> _IL COMPITO_:
Secondo il brano su Chernobyl, in quale giorno e a che ora inizia l'incidente?

> _SELEZIONE_:
________

Difetti di informazione e comunicazione minano la gestione delle emergenze. Casi recenti: gli incidenti alla piattaforma petrolifera nel Golfo del Messico e alla centrale di Fukushima. Tutto inizia all’1:23:45 del 26 aprile 1986, alla centrale nucleare Vladimir I. Lenin di Chernobyl in Ucraina: la temperatura del reattore numero 4 aumenta in maniera incontrollata e si verifica un’esplosione che scaglia nella stratosfera una nube radioattiva, che nel giro di alcuni giorni si diffonde prima sull’Europa e poi sull’intero emisfero settentrionale. Quello che si verifica a Chernobyl è il peggiore incidente nella storia del nucleare civile. Uno dei peggiori nella storia della tecnologia umana. Perché si è verificato l’incidente? E cosa ci ha insegnato quella che è stata definita, tecnicamente, una catastrofe?
La risposta alla prima domanda dovrebbe contenere anche quella alla seconda. La storia, anche recente, si è incaricata di dirci che non è così. L’incidente di Chernobyl è diventata una catastrofe per il combinato disposto di almeno tre grandi ragioni.
1.La centrale nucleare con unreattore di tipo Bmrk, moderato a grafite e refrigerato con acqua bollente, è stata mal progettata. Il suo peggior difetto è che il reattore non ha alcun sistema di protezione. Solo le normali mura dell’edificio evitano che sia “a cielo aperto”. L’esplosione neppure si accorge di quelle mura e proietta senza impedimenti il suo carico inquinante nell’ambiente.

2. L’incidente è provocato da una serie incredibile di errori umani. I tecnici, nel corso di un test di sicurezza, per estremo paradosso, non rispettano alcuna norma di sicurezza finché si accorgono di aver portato il reattore fuori controllo.

3.Siamo ancora in Unione Sovietica. La protervia della burocrazia si accompagna alla codardia e all’omertà. Per giorni mancherà quella che il giovane Presidente dell’Urss e Segretario Generale del Pcus definisce la glasnost, la trasparenza. Il mondo viene avvisato tardi e male.Con più glasnost si sarebbe potuto gestire meglio l’incidente ed evitare almeno alcuni effetti non desiderabili.

________

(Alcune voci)
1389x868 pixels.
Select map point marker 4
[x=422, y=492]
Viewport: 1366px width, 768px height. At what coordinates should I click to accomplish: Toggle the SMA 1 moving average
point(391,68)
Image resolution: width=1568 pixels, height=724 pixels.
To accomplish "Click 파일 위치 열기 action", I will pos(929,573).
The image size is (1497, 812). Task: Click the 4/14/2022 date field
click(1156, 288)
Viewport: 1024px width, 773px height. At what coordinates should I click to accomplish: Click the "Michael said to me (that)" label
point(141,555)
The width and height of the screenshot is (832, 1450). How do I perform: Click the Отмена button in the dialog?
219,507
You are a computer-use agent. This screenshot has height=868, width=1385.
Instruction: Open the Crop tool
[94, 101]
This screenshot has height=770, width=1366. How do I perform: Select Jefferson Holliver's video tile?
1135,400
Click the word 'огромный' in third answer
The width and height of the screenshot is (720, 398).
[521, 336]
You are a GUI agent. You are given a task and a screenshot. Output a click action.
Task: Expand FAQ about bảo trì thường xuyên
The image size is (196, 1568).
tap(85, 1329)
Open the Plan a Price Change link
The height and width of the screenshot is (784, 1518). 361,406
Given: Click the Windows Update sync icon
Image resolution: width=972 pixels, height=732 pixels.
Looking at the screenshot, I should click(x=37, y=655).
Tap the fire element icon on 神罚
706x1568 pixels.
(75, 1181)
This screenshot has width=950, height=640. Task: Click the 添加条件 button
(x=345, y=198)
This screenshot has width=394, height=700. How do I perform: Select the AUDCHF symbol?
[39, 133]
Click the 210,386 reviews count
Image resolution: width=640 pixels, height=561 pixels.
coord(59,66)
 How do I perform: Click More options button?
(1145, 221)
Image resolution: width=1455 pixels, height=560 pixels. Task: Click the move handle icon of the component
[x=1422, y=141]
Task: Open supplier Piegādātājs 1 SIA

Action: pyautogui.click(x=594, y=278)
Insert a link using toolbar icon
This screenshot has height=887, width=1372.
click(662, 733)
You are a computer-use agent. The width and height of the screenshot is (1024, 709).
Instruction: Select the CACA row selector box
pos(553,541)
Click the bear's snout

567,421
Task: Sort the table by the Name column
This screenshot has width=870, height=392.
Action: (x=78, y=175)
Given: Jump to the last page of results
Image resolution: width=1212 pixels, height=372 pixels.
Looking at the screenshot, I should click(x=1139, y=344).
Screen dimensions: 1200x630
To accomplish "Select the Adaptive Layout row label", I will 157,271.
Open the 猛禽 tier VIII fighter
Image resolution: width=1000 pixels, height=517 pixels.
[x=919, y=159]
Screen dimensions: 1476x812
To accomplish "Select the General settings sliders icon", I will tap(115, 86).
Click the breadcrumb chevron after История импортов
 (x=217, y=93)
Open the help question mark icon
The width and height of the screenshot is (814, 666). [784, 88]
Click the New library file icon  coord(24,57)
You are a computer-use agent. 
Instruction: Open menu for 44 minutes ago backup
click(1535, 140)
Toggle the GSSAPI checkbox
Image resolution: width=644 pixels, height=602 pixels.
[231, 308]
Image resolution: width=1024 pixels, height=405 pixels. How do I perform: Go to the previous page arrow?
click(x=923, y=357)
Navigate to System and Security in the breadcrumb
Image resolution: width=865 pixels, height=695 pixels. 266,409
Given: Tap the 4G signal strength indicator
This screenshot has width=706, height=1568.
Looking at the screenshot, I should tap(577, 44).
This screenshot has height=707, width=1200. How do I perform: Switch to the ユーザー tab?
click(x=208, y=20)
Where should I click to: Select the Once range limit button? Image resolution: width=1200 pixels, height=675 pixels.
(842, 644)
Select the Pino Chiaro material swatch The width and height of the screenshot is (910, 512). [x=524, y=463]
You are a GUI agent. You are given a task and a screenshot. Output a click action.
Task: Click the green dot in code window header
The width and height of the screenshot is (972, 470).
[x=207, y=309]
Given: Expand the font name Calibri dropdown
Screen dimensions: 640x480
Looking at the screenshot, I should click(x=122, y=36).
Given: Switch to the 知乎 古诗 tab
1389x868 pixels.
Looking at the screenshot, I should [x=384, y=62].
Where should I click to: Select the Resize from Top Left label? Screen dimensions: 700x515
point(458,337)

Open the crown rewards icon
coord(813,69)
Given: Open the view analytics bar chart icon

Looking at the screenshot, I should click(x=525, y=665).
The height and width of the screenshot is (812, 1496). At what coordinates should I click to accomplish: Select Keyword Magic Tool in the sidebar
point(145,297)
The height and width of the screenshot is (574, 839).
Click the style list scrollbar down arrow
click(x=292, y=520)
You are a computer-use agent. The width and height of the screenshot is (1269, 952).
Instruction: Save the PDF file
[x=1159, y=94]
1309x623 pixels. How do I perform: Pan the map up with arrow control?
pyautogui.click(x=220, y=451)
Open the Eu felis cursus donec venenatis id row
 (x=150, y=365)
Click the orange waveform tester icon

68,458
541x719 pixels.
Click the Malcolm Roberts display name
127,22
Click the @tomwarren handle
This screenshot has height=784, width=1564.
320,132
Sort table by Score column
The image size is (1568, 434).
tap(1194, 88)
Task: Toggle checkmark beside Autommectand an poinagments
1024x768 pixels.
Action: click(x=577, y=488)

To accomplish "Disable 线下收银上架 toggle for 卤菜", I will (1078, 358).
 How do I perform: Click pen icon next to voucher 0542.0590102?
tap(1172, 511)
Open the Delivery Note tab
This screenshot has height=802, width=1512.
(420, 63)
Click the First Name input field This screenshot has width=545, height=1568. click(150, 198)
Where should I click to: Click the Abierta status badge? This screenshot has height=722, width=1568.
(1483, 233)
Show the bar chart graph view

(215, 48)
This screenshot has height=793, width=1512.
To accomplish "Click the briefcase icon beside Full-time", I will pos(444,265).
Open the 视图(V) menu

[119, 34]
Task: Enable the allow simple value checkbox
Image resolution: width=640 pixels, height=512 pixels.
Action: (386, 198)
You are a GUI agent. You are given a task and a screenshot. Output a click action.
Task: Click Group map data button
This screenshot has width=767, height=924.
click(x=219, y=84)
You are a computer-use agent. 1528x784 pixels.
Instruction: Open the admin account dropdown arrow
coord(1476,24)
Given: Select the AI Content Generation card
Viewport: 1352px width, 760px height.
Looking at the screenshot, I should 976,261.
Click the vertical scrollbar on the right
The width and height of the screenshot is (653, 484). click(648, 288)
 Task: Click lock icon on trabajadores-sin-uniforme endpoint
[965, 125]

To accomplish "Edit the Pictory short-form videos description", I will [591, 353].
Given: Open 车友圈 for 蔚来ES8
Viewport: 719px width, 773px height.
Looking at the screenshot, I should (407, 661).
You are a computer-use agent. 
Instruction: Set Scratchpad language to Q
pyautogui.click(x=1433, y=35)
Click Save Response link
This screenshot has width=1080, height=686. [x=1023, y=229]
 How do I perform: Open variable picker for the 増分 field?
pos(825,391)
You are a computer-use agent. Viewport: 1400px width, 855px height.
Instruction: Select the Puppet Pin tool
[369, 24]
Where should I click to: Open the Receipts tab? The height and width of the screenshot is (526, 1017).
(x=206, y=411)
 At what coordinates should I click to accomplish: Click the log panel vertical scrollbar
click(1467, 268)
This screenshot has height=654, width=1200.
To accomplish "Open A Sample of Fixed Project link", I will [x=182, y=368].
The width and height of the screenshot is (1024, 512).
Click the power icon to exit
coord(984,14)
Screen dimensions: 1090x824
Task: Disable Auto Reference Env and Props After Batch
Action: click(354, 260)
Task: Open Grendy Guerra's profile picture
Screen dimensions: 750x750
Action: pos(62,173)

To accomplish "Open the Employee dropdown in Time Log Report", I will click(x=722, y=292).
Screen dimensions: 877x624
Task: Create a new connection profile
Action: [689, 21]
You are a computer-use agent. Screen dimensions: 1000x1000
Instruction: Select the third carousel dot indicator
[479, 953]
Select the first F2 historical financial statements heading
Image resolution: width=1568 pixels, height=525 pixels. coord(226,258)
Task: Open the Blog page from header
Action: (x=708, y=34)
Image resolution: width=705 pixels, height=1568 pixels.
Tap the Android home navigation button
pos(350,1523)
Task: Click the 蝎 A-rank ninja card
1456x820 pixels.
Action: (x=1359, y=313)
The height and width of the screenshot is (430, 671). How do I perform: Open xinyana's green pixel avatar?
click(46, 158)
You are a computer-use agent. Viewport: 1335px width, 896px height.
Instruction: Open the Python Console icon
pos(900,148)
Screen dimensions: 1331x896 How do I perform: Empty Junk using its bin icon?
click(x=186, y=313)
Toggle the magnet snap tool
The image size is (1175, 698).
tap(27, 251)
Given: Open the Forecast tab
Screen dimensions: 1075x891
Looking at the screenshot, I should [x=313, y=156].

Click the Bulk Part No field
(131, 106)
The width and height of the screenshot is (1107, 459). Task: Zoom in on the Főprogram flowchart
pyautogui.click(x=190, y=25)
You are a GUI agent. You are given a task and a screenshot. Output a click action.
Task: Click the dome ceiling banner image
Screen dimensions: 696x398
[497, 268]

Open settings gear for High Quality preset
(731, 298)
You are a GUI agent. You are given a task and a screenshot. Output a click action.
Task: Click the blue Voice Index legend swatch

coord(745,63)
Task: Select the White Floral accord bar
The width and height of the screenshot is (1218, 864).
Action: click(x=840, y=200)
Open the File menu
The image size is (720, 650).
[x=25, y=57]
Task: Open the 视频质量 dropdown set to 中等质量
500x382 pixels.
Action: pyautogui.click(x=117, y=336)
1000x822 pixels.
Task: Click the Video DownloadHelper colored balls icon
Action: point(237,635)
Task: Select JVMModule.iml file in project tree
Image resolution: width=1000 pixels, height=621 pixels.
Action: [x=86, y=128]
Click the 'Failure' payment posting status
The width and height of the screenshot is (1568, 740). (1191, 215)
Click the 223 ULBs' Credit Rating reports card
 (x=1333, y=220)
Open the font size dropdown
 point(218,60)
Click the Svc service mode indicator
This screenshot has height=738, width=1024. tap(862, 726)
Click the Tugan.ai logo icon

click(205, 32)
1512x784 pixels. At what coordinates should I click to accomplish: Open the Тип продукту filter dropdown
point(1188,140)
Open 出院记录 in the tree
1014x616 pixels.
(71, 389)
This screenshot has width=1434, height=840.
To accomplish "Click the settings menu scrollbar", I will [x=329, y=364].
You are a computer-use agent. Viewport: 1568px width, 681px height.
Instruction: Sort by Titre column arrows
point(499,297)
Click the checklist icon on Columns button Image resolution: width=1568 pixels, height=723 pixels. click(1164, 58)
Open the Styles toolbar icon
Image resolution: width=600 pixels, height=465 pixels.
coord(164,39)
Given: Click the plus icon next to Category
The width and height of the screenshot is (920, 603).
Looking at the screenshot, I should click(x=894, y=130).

________

> _RISPOSTA ALL'ESERCIZIO_:
All'1:23:45 del 26 aprile 1986.